I was born in the California, but my parents and generation before them were all born in Mexico, which makes me Hispanic. The principles and knowledge past down to me from a very early age begin with family and manners, and that is pretty much very universal with all Hispanic families. Having good etiquette, especially with people outside your family is very important. Being respectful of one’s surroundings and with what is not yours is part of showing others that you’re a respectful individual, and also part of being a liked individual. The general idea is to give out respect in order to receive respect back from others. I have applied that idea to every event in my life, like going to a job interview and even when arguing with somebody. Having table manners is also a part of good etiquette, which includes knowing when and how to greet people, being polite and such. Many times the whole family is judged by how just one member behaves.

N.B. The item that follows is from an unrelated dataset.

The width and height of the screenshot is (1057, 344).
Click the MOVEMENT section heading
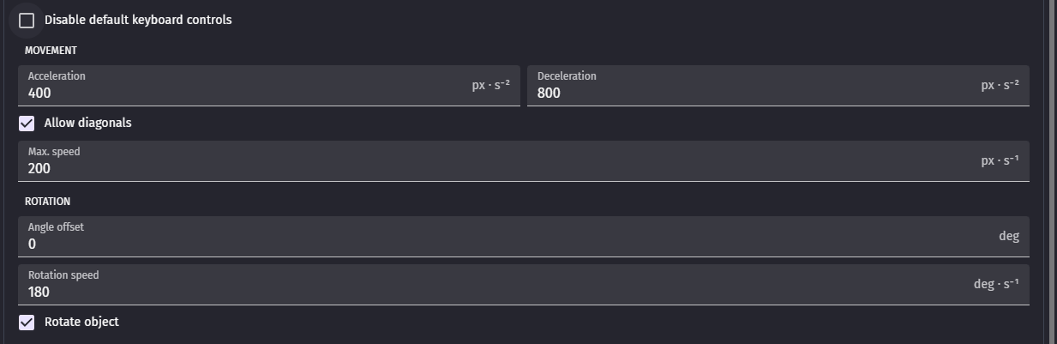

Family in Hispanic cultures is very close, they have Bar B Q’s or birthday parties very often, and it’s all part of having the opportunity to see the tios, tias, or cousins that are not seen very often. Family greeting are lengthy; hugging, kissing, and touching are not uncommon, and phone contacts or visitations are very popular. Being raised with family values is an influential element not only on deciding what is best for me, but for the family also. Making decisions may involve knowing how it will affect the family; for example, peer pressure could have made me fall into drugs, but in my case, when family views are valued, drug addict was not the best label for me or the best image for family, so a different route was chosen. Always wanting the best for the family involves making the family look good and possibly helping it in the future, for me, going to college is part of it.
Religion and god has also been a part of what I’ve learned and valued. Most of the Hispanic cultures value religion to a great extent, making it a daily ritual to thank and pray to god for what we have or do not have. The culture that I’ve been exposed to has gone through many changes due to the technological advances and country differences. But the fundamentals have been passed down to me. Even though the religious practices may not be followed as strictly as prior generations, my religious believes are still greatly influenced by what I’ve seen, heard, and interacted with since I can remember.
One topic that is very controversial and has a lot to do with people’s culture has to do with how much and to what extent is life valued; for example, stem cell research and abortion. Usually people base their side of the argument with what they’ve grown up to believe in. A pregnant woman will have a hard time deciding to have an abortion when her values are impeding her to make such decisions. In the same manner, people do not see stem cell research with scientific eyes, or better yet, they just do not care.
They only see the life involved and their belief that life is a very valuable gift. Sometimes culture involves a set of rules that are universally understood and followed by the whole group. My culture does not influence me to a great extend as far as what I wear or what I eat. But other cultures, like the Amish, do have certain rules to follow making them have few choices in life. Being able to understand other cultures like the Amish, begins with knowing about the tradition, faith, and experiences of these culture groups.
The things that I like or do not like will always be affected by my culture. Whether it be food, customs, or ideas, my mentality and judgment upon them has already been set. People with no culture have a tough time getting along, yet alone having successful lives. This is simply because they do not
know right from wrong or what is expected from him or her as a worker, wife, husband, or any other societal character. Being able to embrace and accept the beliefs, norms, and values of other cultures is a must for cultural diversity to exist in any place, in this world.